I should have started by telling you that I am penning this letter using candlelight. Why? AES has, again, done what they are adept at – switching off lights. It has become a daily pastime. In fact, it is news when lights are turned on. You need to hear the sky-rending shrieks from Molyko to Mukunda.
And to imagine that we ululated when we heard that the Jingos had bought over our National SONEL. We argued that, with the coming of the Conquerors of Saddam, the shrewish SONEL would be tamed. How could it be otherwise, we contended, when technicians from the renowned Harvard Institute of Technology would, henceforth, man all electrical installations?
We seem to have been naïve. The Americanos have grappled with the problem in vain. Could it be that tropical electricity is different from that found in the Western Hemisphere? Whenever I ruminate on this electricity issue, I have no alternative but to submit that Niat was a magician. At first, AES drummed in our ears till they went deaf that the electricity shedding was because the water level was low. Now, we’re at the height of the rainy season and there is still no water. As they themselves put it: Go and tell that to the Marines!
It’s a shame, isn’t it, that a man of Niat’s calibre should be allowed to rot in some backwood Council, while the nation reels in darkness. My proposal? Let the proverbial Presidential head nod and bring the man back. After all, he will neither be the first – nor the last – to be summoned from retirement to serve the Motherland.
By the way, Uncle Sam’s Envoy is on record for saying that the SCNC shall never win their struggle. How did he come to such an intriguing conclusion? An angel must have visited him. Or, maybe, he is dropping his diplomatic tunic and donning a Prophet’s toga. Can you imagine what would have happened to the Americas if, say, the President had told George Washington and his comrades that they were never going to win their War of Independence?
Ngwa, during the paroxysm of the multiparty 90s, Jack de Paris also told the world that what African negres needed was kwakoko on their table and not such exotic notions like democracy. He forgot, dear Jack, that it took hordes of ravenously hungry French hoodlums to storm the Bastille and liberate themselves from the shackles of the oppressive aristocratie. Since then, the French no longer just eat copiously - some say gluttonously - but must wash down each meal with exquisite wine. Yet, they maintain that we, tree-inhabiting niggers, must not be given a chance to savour the benefits of freedom, liberty and equality. All I can say, brother, is that this is nothing more and nothing less than reeking paternalism. Worse, it is inadmissible supercilious arrogance.

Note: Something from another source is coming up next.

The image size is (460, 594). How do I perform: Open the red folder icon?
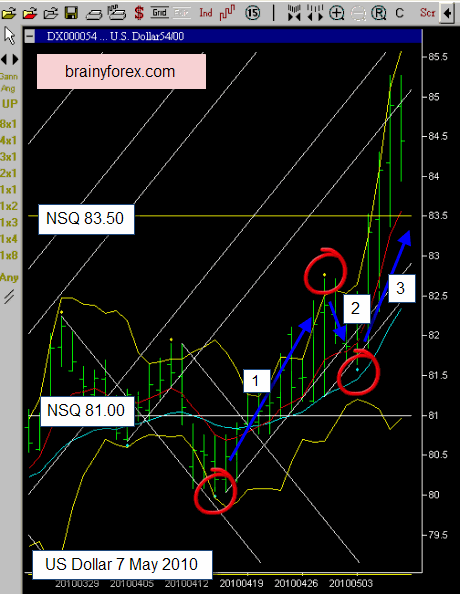(30, 13)
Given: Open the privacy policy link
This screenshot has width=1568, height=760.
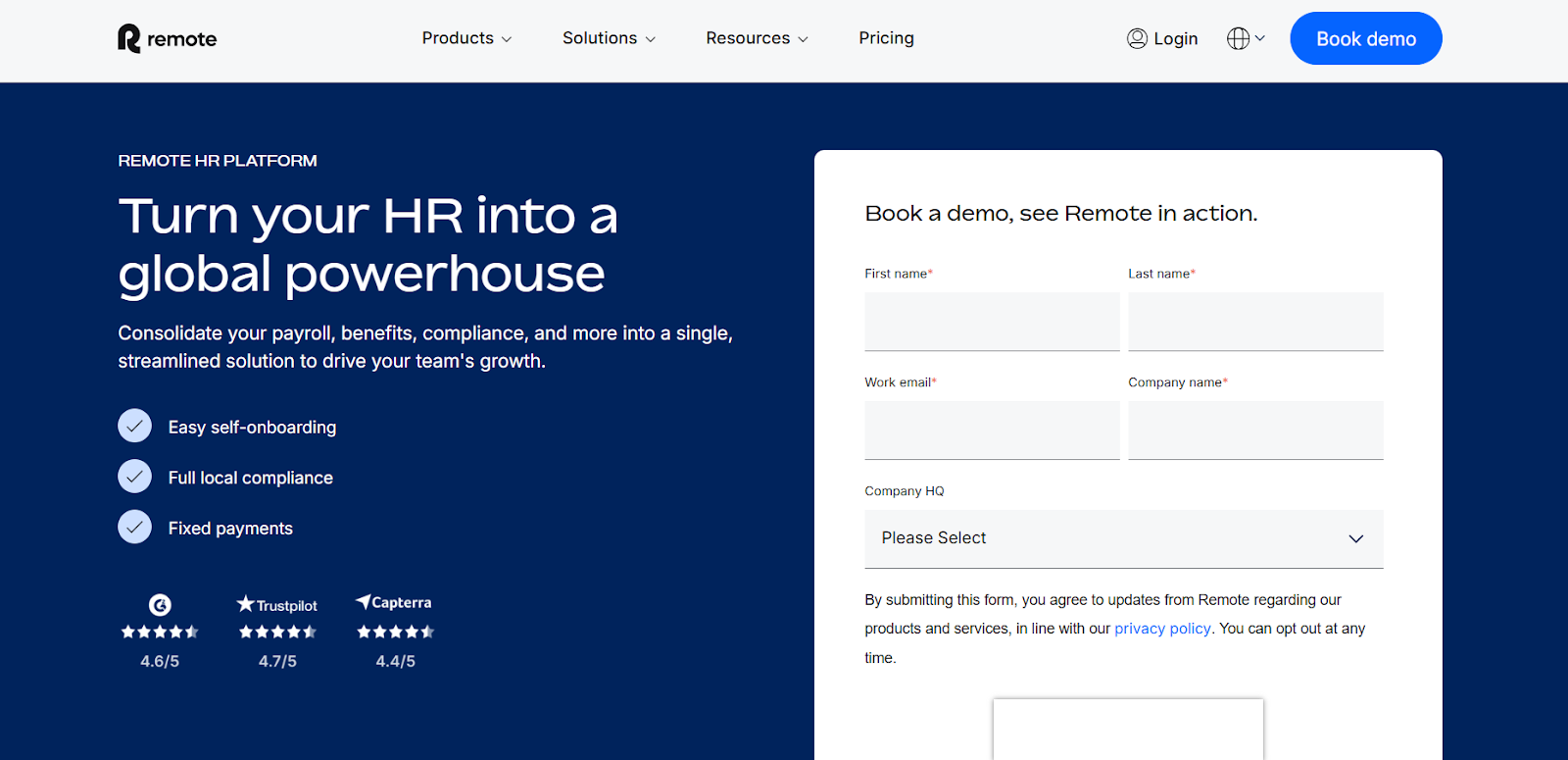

So, truly, Pa Womah is no more? All along, I’ve been hoping that it would be a rumour and that the legendary “prisoner without a crime” would resurface and announce that he will be with us for at least 21 years (to outbid his illustrious rumoured dead predecessor). Alas, he’s gone for good. His remains, I’m reliably informed, will be lowered into the entrails of the Babanki humus on July 31.
Already, Ngwa, there is bickering whether Pa should be given a “State” burial by Southern Cameroons. Although I believe that he more than deserves it, such wrangling is peripheral. Mukong, I know, would have viscerally objected. So what we should do to immortalise him is to create, as someone has already suggested, a Foundation for him. The Albert Mukong Foundation.
I’m unshakably convinced that, after the collapse of the Mungo, Mukong, a highly religious man, must have deciphered the Divine hand in granting his fondest dream: the separation of La République and Southern Cameroons. He must have sung his nunc dimittis. Nunc dimittis, numbskull, is the song Simeon sang when, Jesus, the long-awaited Messiah, turned up at the Temple. Like Simeon of old, Mukong must have chanted; “Lord, now lettest thou thy servant depart in peace, according to thy word; for mine eyes have seen thy salvation [of the Southern Cameroons].”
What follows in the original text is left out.